(Request):
Rewrite the entries from the line with "Where should I click to: Click Lula's" to the line with "point(196,529)", requests included, adding -39 to every coordinate in the answers. Leave the pictures out.

(Task data):
+ + +

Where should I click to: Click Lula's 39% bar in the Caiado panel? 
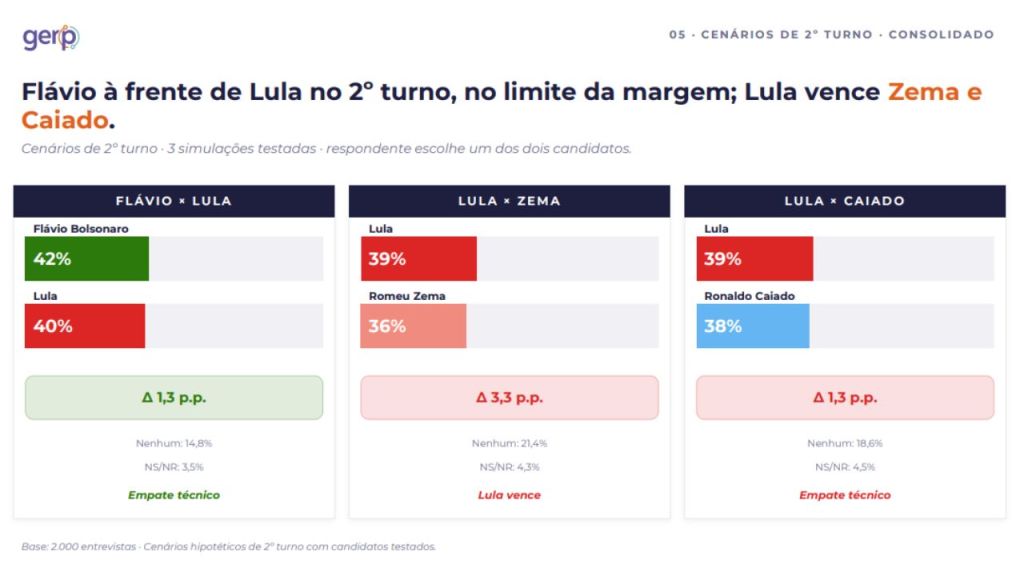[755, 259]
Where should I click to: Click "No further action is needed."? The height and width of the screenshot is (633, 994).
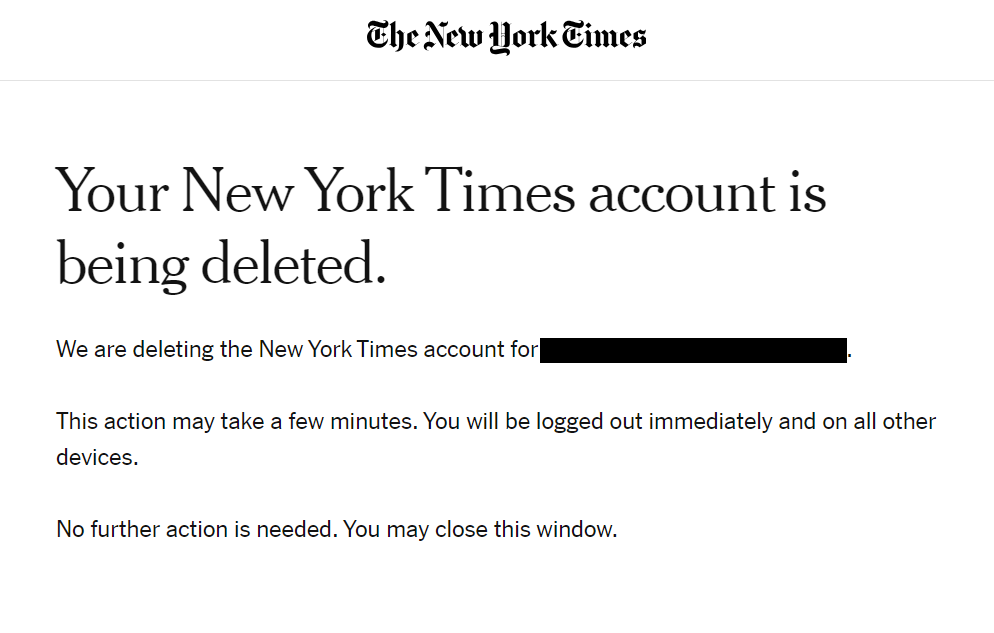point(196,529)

+ + +

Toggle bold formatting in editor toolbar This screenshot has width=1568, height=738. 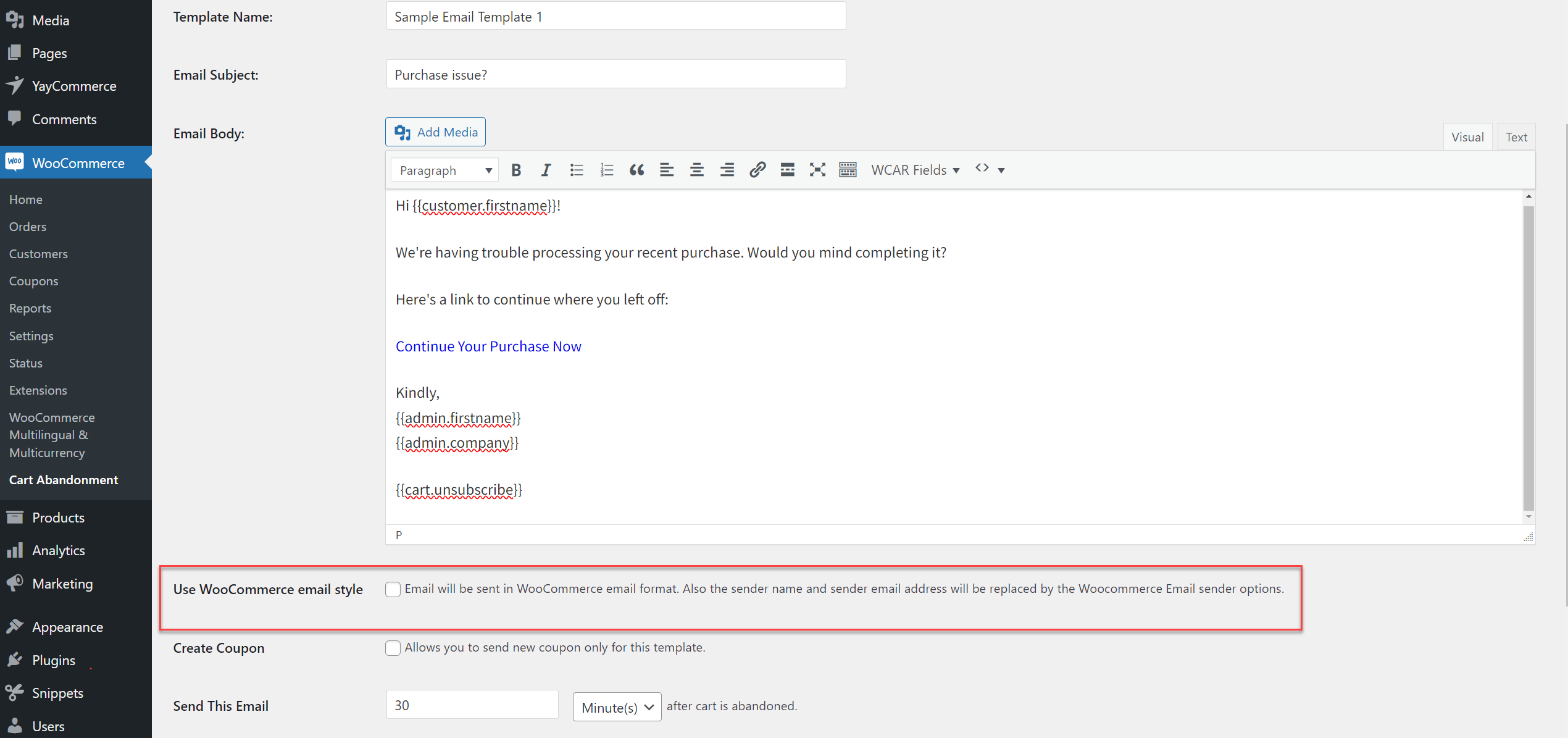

+ + +

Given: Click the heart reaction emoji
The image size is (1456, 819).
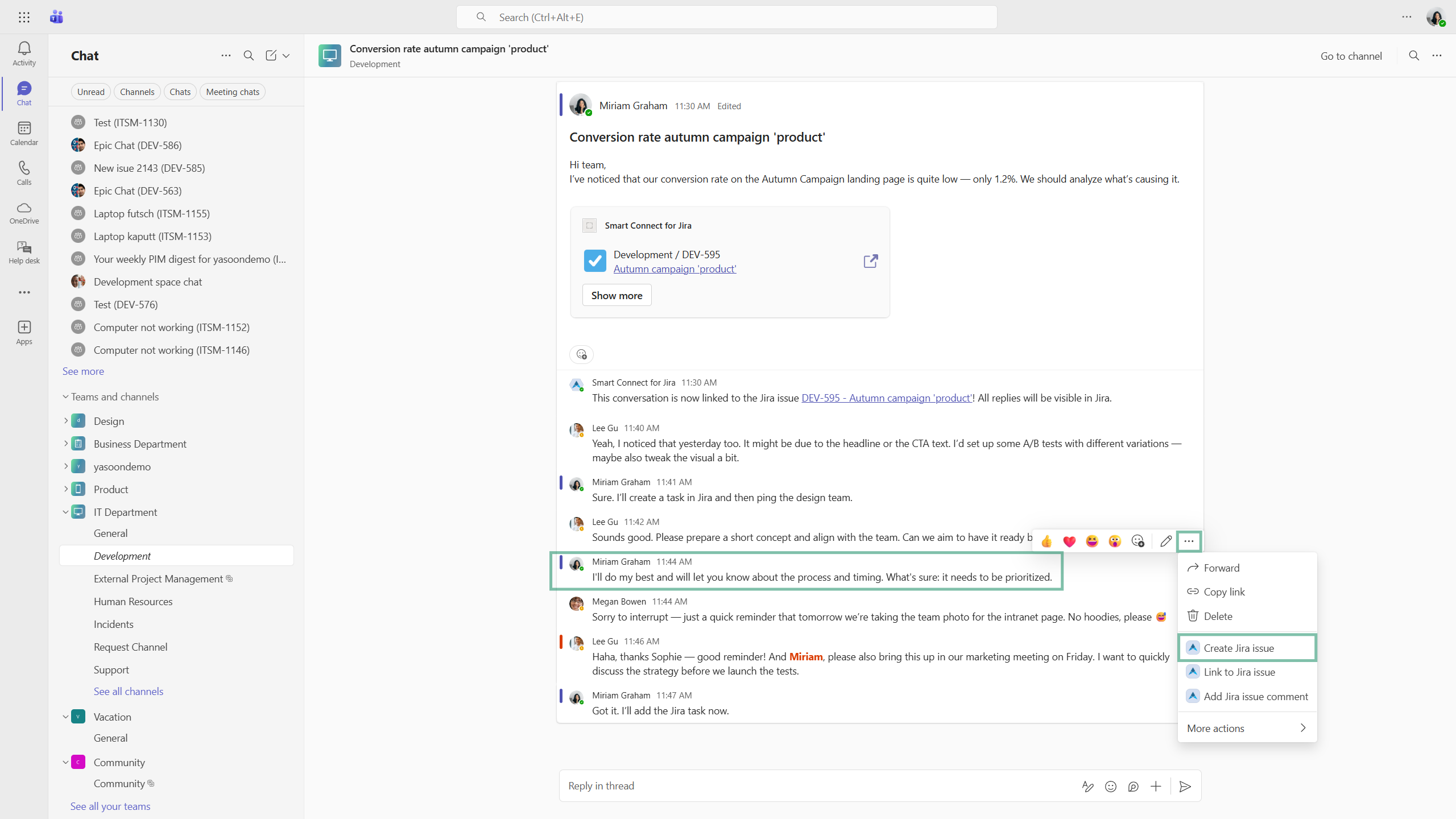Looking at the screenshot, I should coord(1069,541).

+ + +

(Exercise solution):
Where should I click to: Click Lula's 39% bar in the Caiado panel? 
[716, 220]
Where should I click to: Click "No further action is needed."? The height and width of the screenshot is (633, 994).
point(157,490)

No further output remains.